HA, a novel natural small molecule, demonstrated promising therapeutic efficacy against ICC through its multi-target inhibitory effects on the PI3K-AKT-mTOR, MAPK, and STAT3 signaling pathways. Moreover, it exhibited notable therapeutic benefits in a primary ICC model (KRAS/P19/SB), positioning it as a novel therapeutic agent for ICC.
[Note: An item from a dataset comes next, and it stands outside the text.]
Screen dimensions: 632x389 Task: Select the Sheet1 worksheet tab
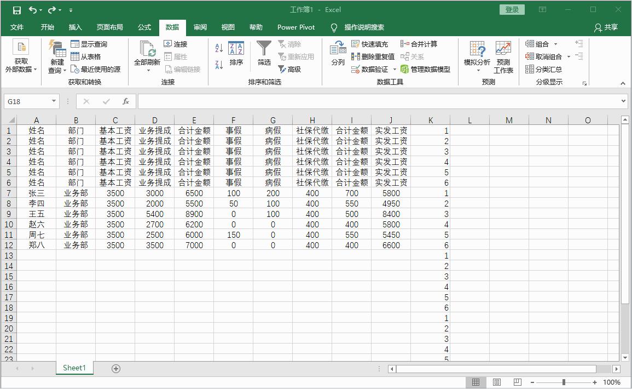pyautogui.click(x=74, y=368)
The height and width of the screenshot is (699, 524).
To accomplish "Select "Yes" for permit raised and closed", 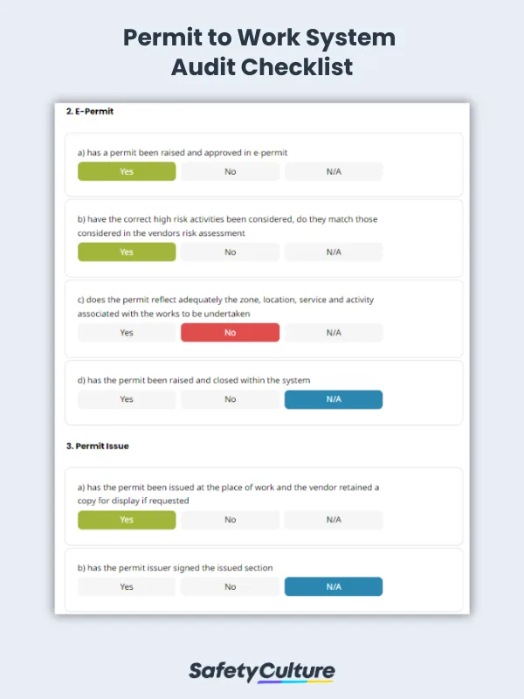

肝内胆管癌(ICC)是一种侵袭性和高度致命的癌症,全球发病率不断上升,但缺乏有效的治疗方案。竹红菌甲素(HA)是一种从大青属中分离得到的天然小分子化合物,具有多种生物医学活性,包括抗肿瘤活性。
研究 HA 对 ICC 的治疗作用及其潜在机制。
采用 RBE 和 HuccT1 细胞系进行体外实验。通过 CCK8 检测、集落形成分析、RTCA 和 Ki67 免疫荧光染色评估 HA 对增殖的抑制作用。通过 Transwell 和划痕愈合实验评估 HA 对细胞迁移和侵袭的抑制作用,通过 Hoechst 33258 染色评估细胞凋亡。此外,我们进行了转录组测序和分子对接以确定靶点,并通过免疫印迹和关键分子的免疫荧光验证。建立 HuccT1 异种移植瘤和经尾静脉注射建立的原发性 ICC 模型(KRAS/P19/SB),进行了两项体内实验。多指标免疫组化(mIHC)用于说明 HA 的多靶点抑制作用。
CCK8 检测结果显示,HA 对 RBE 和 HuccT1 细胞的 IC50 值分别为 24 h 时的 4.612 μM 和 10.01 μM。结果证实,HA 以低浓度显著抑制 ICC 细胞的增殖、迁移和侵袭,并促进细胞凋亡。此外,HA 通过多靶点抑制 PI3K-AKT-mTOR、MAPK 和 STAT3 信号通路发挥抗癌作用。这种抑制作用可被 PI3K-AKT-mTOR 通路激活剂 Recilisib 挽救。对多中心 RNA-Seq 队列(n=90)的生物信息学分析表明,这些靶通路与 ICC 的发生和不良预后显著相关。动物研究表明,HA 强烈抑制异种移植 ICC 模型中的肿瘤生长,并通过抑制这三个关键通路抑制原发性 ICC 模型中的肿瘤数量和大小。
竹红菌甲素(HA)是一种新型天然小分子,通过多靶点抑制 PI3K-AKT-mTOR、MAPK 和 STAT3 信号通路,对 ICC 具有有前景的治疗效果。此外,它在原发性 ICC 模型(KRAS/P19/SB)中表现出显著的治疗益处,是一种新型的 ICC 治疗药物。